なんでもHSPのせいにするのは良くないと思うが、基本的に何にかんしても良くも悪くも感度が高いので「好き」に心の針が触れるとそれのことしか考えられなくなる。「好き」なことは好きだけれど、「好き」をあらわにする自分はそんなに好きじゃない。なすべきことを投げ打ってでも、それをしてしまうからだ。自分が怖い。この世に好きなことはたくさんあるけれど、好きなことばかりしている自分は好きじゃない。だってこの世は等価交換で、努力と勝利の先に味わう美酒しか旨くない。でもモノゴトで溢れた現代には幸か不幸か、何もしなくても、それがうまいかどうかは別として酒にありつけるシステムになっていて、普通に不親切である。ニコニコ酒をすすっていたら、いつの間にか酒をすすることしかできなくなる。そこら辺はまあ資本主義、社会にお優しい教師はいない。

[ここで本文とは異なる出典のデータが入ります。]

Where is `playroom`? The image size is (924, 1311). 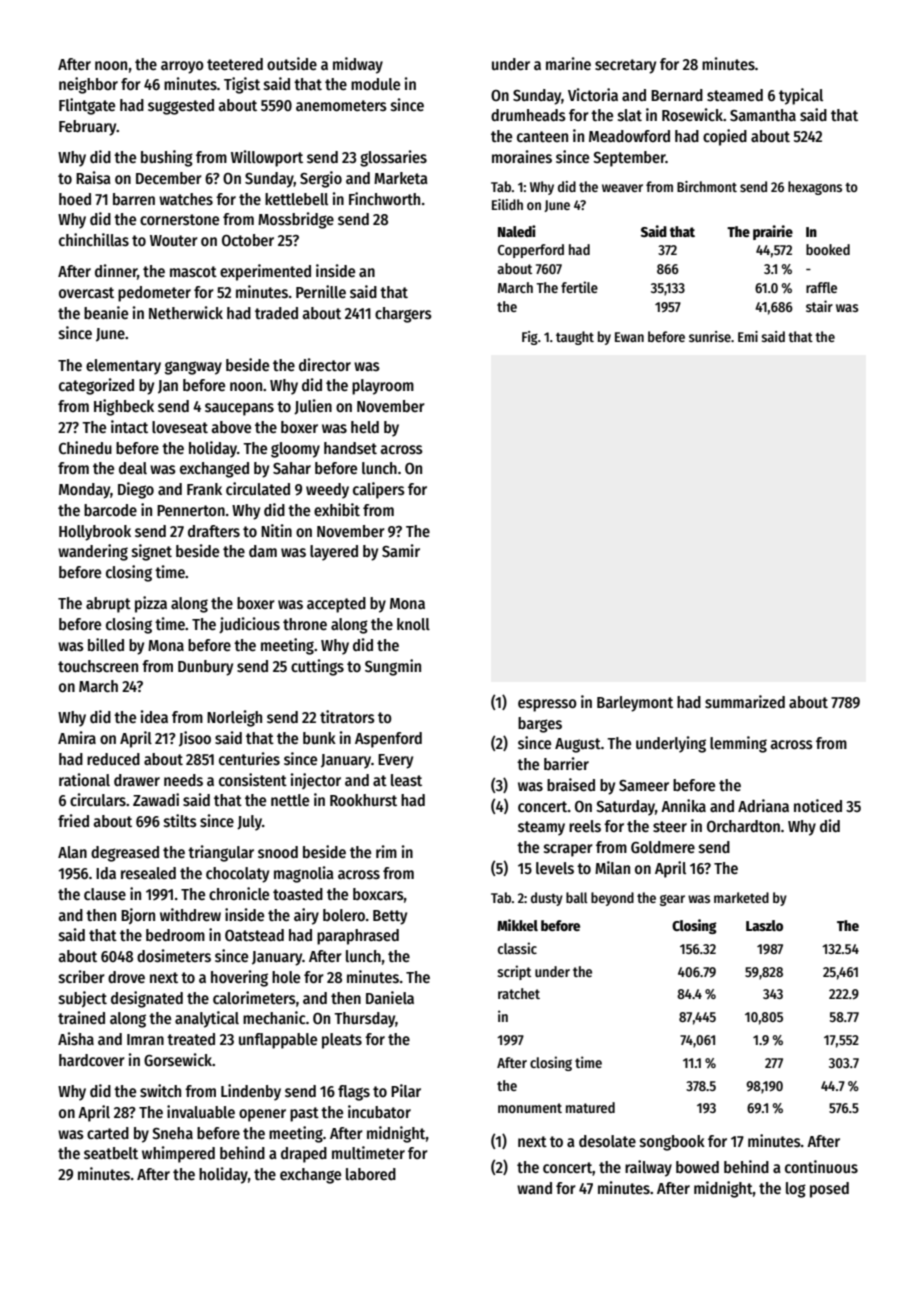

かの有名な「カイジ」シリーズのスピンオフ「上京生活録イチジョウ」という漫画がある。作品の中で本作の主人公・一条は、板橋区大山のアパートで同居している後輩の村上がニートになってしまった際に「半身……!」と心中でなじる。

「あのバカ……半身だ……!」
「社会に対して半身……!」
「働くということに対して半身……!」
「躓いてんじゃねーよ……!こんなつまんねーところで……!」

いやあ、まさにその通り……。私は体調を崩して意識が朦朧とする中で、自分がいかに半身であるかを痛感していた。ボーイズラブも漫画も、多感な時期から今に至るまで、私の良き友人で理解者で指導者だった。それを、選びもせず受動的に、手慰みに、現実から逃れたくて見るのは絶対に違う。これを書き終えたら、気持ちがリセットされてきちんと労働と向き合えそうな気がする。書かなくてもスイッチくらい入れられるようになれ……っ!という話なのだが。

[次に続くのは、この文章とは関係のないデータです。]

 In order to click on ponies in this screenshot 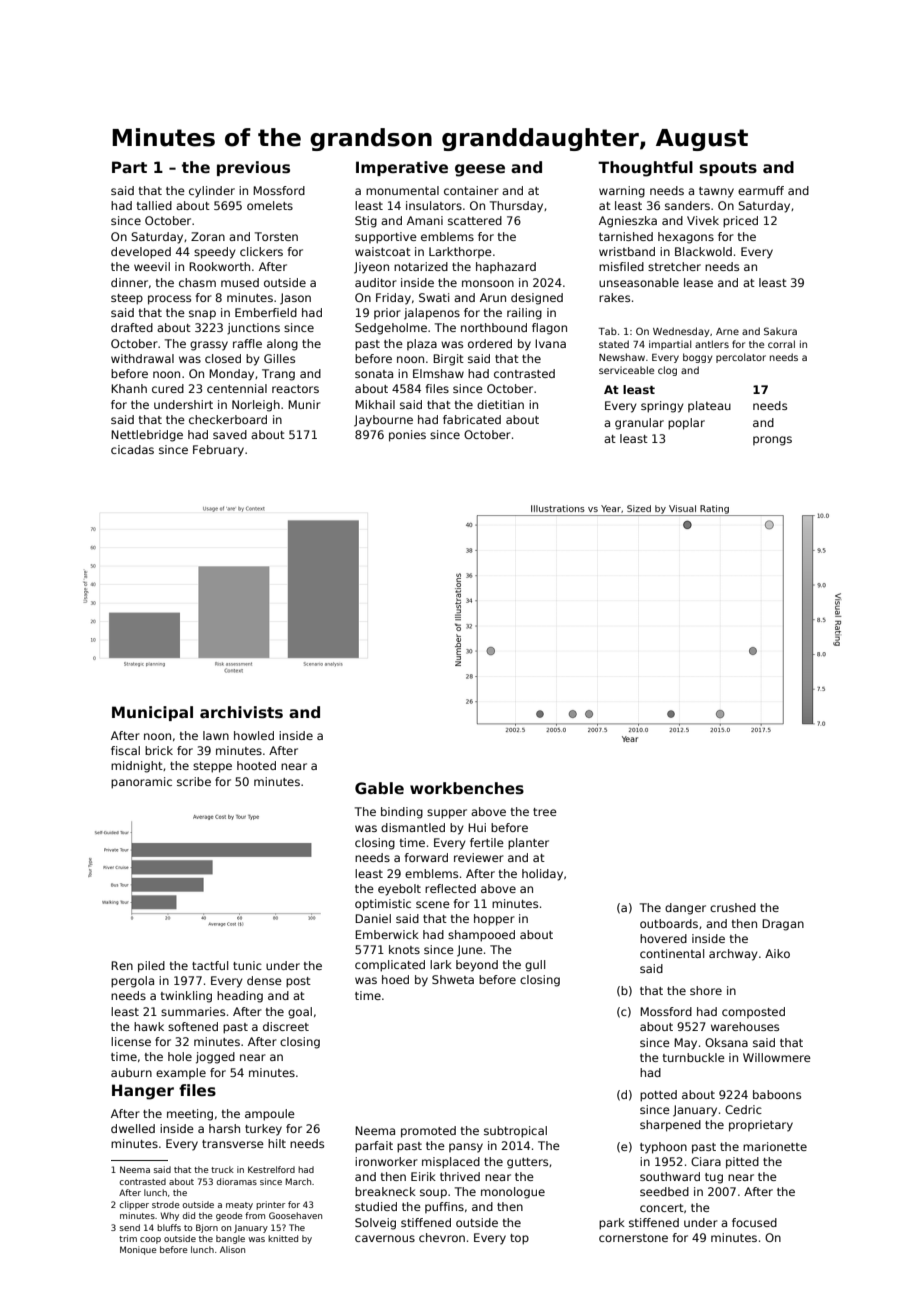, I will do `click(407, 436)`.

それから最後に、私はボーイズラブ(=恋愛・性愛関係を含む)が好きだが大前提としてボーイズリレーションシップ(及びヒューマンリレーションシップ)が大好きなので、切なくてほろりと泣けるギャグ漫画「上京生活録イチジョウ」の主人公・一条と同居人・村上の関係性には、脳が焼き切れるくらいに萌え狂っています。